BEGIN

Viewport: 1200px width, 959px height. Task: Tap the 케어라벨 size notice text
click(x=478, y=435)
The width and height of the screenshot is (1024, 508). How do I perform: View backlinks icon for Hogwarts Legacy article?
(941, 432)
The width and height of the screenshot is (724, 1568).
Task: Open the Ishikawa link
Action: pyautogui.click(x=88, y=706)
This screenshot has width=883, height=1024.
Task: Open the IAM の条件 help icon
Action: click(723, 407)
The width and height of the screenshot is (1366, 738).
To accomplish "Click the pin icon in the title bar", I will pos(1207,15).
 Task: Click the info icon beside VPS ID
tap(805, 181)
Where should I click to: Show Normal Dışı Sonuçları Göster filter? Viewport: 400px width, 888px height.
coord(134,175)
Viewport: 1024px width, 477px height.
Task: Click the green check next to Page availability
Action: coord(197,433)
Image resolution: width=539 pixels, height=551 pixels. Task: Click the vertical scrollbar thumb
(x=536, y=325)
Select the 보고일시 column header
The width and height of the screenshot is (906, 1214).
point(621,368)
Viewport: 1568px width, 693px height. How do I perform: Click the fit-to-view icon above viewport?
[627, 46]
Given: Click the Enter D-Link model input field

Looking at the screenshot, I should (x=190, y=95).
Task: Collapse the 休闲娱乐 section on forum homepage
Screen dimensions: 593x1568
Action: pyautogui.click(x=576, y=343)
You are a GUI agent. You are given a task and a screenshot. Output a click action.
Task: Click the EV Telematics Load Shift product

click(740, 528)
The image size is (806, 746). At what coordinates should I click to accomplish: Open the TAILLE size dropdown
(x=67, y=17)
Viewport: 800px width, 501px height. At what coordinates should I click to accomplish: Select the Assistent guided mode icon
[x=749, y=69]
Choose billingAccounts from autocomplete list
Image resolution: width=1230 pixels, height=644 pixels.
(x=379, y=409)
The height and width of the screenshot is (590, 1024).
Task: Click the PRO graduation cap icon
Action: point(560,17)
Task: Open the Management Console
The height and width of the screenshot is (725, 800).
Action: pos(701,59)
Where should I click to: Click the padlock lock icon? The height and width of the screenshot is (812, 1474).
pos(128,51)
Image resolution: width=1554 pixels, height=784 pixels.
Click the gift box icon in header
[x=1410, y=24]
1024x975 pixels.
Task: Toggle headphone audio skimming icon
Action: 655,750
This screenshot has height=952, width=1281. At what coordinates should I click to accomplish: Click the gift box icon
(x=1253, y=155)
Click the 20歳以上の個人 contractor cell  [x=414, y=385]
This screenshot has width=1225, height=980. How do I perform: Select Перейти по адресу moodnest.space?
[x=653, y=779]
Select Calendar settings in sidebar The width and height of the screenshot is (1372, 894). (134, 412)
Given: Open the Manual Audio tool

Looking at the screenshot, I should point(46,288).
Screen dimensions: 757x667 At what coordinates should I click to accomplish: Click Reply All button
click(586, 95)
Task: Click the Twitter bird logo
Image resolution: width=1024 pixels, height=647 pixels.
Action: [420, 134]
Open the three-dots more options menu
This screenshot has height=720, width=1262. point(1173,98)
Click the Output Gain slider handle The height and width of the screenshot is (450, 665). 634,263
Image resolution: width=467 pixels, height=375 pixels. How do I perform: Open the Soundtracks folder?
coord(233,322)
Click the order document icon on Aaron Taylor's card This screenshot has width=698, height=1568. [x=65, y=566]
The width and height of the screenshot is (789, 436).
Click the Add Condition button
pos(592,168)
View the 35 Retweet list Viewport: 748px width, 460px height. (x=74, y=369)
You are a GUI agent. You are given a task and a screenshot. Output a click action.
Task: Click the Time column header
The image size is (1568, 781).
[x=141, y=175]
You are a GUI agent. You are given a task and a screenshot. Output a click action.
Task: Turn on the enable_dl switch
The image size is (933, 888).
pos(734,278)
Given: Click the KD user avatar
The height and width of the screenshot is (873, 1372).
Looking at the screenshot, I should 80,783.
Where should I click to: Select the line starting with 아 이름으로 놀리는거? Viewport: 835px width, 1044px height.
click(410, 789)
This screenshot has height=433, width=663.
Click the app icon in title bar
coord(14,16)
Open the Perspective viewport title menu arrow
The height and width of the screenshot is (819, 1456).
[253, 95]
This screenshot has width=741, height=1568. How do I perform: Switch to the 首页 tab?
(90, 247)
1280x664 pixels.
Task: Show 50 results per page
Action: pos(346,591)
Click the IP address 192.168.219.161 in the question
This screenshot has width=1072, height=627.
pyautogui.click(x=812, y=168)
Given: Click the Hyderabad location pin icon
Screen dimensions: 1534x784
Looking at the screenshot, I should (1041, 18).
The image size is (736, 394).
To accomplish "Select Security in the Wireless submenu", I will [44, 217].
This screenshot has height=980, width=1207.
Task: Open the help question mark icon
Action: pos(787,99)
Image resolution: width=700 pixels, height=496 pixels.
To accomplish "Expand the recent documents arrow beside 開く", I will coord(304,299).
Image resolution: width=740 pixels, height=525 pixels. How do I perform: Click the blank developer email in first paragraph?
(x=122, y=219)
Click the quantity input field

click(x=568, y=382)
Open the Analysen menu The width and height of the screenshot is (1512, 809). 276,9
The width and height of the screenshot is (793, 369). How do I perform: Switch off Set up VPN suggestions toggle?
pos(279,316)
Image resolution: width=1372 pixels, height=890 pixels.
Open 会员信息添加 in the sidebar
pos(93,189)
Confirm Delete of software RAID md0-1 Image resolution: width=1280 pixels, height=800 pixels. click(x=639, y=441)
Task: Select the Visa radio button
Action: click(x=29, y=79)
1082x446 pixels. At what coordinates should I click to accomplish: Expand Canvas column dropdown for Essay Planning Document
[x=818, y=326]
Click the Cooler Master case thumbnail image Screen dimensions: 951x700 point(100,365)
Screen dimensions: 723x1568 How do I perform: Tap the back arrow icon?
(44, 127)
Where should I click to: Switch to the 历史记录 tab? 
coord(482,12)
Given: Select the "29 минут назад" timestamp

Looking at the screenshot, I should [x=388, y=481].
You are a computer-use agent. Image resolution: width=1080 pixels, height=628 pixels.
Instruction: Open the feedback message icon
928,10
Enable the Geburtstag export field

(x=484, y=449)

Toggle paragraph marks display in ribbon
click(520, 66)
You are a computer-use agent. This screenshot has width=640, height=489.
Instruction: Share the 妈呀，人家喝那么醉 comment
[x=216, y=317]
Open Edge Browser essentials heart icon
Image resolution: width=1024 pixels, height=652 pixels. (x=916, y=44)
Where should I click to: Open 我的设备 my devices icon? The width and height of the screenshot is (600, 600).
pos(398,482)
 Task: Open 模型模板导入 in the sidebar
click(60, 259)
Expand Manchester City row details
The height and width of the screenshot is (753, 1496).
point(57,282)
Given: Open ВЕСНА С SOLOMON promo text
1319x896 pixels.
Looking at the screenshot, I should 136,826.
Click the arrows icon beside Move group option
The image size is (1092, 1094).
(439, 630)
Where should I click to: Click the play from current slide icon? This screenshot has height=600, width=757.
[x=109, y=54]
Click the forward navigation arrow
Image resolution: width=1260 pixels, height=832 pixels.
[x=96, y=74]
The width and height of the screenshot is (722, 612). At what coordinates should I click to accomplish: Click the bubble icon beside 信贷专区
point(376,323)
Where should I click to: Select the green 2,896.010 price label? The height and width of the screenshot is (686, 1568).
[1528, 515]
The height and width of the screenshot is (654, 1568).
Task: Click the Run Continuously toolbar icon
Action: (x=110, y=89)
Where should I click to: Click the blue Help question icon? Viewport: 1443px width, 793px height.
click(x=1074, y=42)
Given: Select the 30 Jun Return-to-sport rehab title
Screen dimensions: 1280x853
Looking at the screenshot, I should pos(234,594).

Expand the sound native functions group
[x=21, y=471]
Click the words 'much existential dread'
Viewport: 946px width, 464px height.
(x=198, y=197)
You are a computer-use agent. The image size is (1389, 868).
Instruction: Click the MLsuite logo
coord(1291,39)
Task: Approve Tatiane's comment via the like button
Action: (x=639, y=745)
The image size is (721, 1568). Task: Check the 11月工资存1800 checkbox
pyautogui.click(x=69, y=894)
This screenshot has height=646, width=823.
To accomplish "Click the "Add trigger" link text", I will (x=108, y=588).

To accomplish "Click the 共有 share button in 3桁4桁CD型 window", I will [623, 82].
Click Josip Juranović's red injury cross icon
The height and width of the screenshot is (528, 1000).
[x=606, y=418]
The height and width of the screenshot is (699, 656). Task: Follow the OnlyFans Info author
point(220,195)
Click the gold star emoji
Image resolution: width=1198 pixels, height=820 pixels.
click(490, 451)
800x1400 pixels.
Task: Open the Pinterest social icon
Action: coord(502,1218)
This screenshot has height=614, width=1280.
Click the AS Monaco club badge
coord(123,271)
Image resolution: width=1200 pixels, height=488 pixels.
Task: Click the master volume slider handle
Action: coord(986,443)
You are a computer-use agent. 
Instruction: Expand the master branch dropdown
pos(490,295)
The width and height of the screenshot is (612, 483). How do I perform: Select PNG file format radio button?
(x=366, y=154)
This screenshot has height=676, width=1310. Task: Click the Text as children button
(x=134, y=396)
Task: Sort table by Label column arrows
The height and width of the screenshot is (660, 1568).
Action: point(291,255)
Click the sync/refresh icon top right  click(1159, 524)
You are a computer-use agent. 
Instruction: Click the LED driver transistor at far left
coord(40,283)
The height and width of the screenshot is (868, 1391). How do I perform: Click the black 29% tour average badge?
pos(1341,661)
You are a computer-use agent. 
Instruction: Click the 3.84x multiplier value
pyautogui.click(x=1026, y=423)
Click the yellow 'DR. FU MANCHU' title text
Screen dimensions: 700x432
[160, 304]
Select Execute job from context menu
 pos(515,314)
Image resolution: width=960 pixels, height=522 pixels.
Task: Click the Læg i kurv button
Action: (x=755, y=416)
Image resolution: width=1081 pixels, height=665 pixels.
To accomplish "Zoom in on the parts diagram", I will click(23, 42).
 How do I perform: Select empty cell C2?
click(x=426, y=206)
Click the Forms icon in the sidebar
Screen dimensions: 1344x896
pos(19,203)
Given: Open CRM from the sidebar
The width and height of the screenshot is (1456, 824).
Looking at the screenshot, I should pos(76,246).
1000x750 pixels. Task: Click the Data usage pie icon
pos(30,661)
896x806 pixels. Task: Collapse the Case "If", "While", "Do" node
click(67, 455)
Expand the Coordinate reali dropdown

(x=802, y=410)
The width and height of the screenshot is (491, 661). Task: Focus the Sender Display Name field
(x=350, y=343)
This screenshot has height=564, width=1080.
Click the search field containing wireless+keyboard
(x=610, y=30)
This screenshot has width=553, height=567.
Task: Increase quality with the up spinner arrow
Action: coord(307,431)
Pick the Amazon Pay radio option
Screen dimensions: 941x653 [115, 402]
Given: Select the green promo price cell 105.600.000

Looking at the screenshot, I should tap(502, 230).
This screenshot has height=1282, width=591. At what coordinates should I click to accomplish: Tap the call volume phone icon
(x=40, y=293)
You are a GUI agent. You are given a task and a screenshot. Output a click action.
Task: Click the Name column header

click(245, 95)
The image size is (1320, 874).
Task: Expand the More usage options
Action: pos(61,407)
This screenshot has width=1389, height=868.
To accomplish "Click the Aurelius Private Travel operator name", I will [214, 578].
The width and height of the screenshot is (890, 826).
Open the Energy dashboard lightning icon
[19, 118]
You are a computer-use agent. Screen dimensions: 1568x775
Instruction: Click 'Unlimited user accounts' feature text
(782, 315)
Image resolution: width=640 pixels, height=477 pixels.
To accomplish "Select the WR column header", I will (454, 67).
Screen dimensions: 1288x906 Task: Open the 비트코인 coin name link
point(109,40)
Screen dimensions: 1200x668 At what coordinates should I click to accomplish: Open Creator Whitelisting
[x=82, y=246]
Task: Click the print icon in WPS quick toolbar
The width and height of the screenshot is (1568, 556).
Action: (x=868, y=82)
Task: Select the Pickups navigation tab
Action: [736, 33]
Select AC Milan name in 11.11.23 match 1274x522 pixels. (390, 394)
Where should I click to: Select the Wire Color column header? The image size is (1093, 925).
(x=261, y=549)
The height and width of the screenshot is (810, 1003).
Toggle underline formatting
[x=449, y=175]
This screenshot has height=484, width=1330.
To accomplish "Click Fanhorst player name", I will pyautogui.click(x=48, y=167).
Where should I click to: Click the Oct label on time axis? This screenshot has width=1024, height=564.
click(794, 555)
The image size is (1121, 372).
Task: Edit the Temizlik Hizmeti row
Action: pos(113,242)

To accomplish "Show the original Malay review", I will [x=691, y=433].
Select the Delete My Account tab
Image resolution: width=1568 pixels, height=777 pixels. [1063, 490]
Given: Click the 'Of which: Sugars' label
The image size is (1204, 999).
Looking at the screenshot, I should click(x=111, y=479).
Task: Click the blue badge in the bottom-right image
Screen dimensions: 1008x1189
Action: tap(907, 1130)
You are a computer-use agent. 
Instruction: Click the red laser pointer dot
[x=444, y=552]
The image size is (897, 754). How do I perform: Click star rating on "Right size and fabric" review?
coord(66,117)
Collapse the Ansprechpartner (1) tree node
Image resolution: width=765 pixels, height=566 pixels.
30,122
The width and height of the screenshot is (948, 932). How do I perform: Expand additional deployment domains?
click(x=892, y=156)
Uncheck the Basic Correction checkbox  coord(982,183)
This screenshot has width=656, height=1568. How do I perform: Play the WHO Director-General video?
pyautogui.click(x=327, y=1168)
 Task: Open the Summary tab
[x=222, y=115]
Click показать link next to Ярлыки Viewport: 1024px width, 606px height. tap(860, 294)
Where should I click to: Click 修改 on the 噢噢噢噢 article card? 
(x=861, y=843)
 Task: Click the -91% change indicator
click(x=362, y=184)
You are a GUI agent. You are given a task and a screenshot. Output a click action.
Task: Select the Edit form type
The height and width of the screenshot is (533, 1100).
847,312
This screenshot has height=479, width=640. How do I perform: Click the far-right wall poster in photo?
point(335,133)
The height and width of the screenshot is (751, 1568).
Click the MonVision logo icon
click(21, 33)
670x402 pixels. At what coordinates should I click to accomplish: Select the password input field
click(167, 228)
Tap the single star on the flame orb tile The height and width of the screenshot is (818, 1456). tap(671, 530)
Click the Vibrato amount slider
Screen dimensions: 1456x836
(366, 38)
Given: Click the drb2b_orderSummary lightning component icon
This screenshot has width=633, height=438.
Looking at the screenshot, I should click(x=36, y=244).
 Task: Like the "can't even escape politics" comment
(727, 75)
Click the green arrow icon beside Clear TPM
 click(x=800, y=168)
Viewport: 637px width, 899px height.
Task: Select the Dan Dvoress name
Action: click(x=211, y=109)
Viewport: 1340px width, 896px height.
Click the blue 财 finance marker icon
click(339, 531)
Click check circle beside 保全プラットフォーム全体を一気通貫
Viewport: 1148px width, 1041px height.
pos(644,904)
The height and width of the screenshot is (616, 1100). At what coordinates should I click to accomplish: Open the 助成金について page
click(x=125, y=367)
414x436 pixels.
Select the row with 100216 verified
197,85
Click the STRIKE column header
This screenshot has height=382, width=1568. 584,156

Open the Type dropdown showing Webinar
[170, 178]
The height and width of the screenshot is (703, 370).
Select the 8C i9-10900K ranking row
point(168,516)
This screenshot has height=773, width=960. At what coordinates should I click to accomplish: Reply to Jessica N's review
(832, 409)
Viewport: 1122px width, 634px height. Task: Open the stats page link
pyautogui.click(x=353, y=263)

END

- [TRY IT]:
Starting at the line with "Screen dimensions: 1456x836", copy every line up to and including the last one in the entries above.

- [ANSWER BOX]:
Screen dimensions: 1456x836
(366, 38)
Given: Click the drb2b_orderSummary lightning component icon
This screenshot has width=633, height=438.
Looking at the screenshot, I should click(x=36, y=244).
 Task: Like the "can't even escape politics" comment
(727, 75)
Click the green arrow icon beside Clear TPM
 click(x=800, y=168)
Viewport: 637px width, 899px height.
Task: Select the Dan Dvoress name
Action: click(x=211, y=109)
Viewport: 1340px width, 896px height.
Click the blue 财 finance marker icon
click(339, 531)
Click check circle beside 保全プラットフォーム全体を一気通貫
Viewport: 1148px width, 1041px height.
pos(644,904)
The height and width of the screenshot is (616, 1100). At what coordinates should I click to accomplish: Open the 助成金について page
click(x=125, y=367)
414x436 pixels.
Select the row with 100216 verified
197,85
Click the STRIKE column header
This screenshot has height=382, width=1568. 584,156

Open the Type dropdown showing Webinar
[170, 178]
The height and width of the screenshot is (703, 370).
Select the 8C i9-10900K ranking row
point(168,516)
This screenshot has height=773, width=960. At what coordinates should I click to accomplish: Reply to Jessica N's review
(832, 409)
Viewport: 1122px width, 634px height. Task: Open the stats page link
pyautogui.click(x=353, y=263)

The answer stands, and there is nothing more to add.